Bahçede olan oturma alanlarına onunla birlikte gitti ve boş bulduğu bir banka Ella ile birlikte oturdu. 


Davin: Sınavın bitmesine yaklaşık 30 dakika var. O zamana kadar biraz oturalım ve dinlenelim. 


Dedi ve Ella'nın biraz yorulmuş olduğunu fark etti. 


Davin: Bu arada şu topuklu ayakkabı giyme sevdandan vazgeçebilir misin? 


Dedi ve onun bu kadar yorulmasının sebebini, onun topuklu ayakkabı giymiş olmasından dolayı olduğunu düşünüyordu. 


Onun dedikleri üzerine Ella, ayaklarına baktı ve uzun topuklu ayakkabısını gördü. 


Daha sonra bakışlarını Davin'e çevirdi ve onunla üzgün bir ses tonunda konuştu. 


Ella: Ama çok güzeller ve bana çok yakışıyor olduklarını düşünüyorum. 


Dedi ve banktan ayağa kalkarak, Davin'e topuklu ayakkabılarını ön plana çıkaran bir poz verdi. 


Davin, onun çekici pozundan dolayı bir yutkunma sesi çıkardı ve ona biraz şehvetli bakışlar ile baktı. 


Davin: Bunu bilerek yapıyorsun değil mi? 


Dedi ve onun elleri ile eteğinin uçlarından tutmasına ve o güzel bacak çiftini ortaya çıkarak, topuklu ayakkabılarını ön plana çıkarmak için ayaklarıyla oluşturduğu eğriye baktı.



Ella: Hıh, sadece bakabilirsin. 


Dedi ve onun söylediğini yalanlamadı. 


Davin: Küçük cadı, çok cesur olduğunu söylemiştim değil mi? Ancak unuttuğun bir şey var. Ben, senin cadılık yapmana izin verecek aptal bir prens değilim. Ben, senin gibi cadıları evcilleştiren kötü adamım. 


Dedi ve Ella'ya şehvet dolu gözler ile bakmaya devam etti. 


Sadece Davin, Ella'ya bakmıyordu. Aynı zamanda çevredeki kişilerde Ella'nın pozu karşısında afallamıştı ve onun güzelliğine kendilerini kaptırarak, bakışlarını başka bir tarafa çeviremiyorlardı. 
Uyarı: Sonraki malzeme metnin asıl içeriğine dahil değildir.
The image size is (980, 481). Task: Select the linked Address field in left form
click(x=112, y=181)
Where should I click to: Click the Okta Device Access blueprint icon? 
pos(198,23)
Davin'in onunla dalga geçtiği gibi Ella da Davin'le dalga geçmek istemişti ancak çevredeki kişilerin dikkatini bu kadar çekeceğini düşünmemişti. 


Ella, çevredeki kişilerin bakışları karşısında çok utanmıştı ve hemen Davin'in yanına tekrar oturarak, onun koluna sarılmıştı. 


Sanki yabancı bakışlardan kurtulmak için Davin'i bir aracı olarak kullanmak istiyordu. 


Davin de bu sırada yabancı bakışları hissetmişti ve kaşları çatık bir şekilde, Ella'ya bakan genç erkeklere bakarak, onlara bir gözdağı vermişti. 


Davin'i Ella'nın sevgilisi sanan yabancı erkekler, utanmış bir şekilde bakışlarını geri çekmişlerdi ve Davin'e bakmaktan kaçınmışlardı. 


Üzerine düşen bakışlardan kurtulan Ella, rahat bir nefes aldı ve başını Davin'in omuzuna yaslayarak, onun yakışıklı yüzüne bakıyordu. 


Ella'nın bakışlarına karşılık olarak Davin, onun çekici mor göz çiftine bakıyordu ve içinden: 


Aptal ama sevimli. 


Dedi ve onun için Ella'nın sevimli olması önemli olan tek şeydi. 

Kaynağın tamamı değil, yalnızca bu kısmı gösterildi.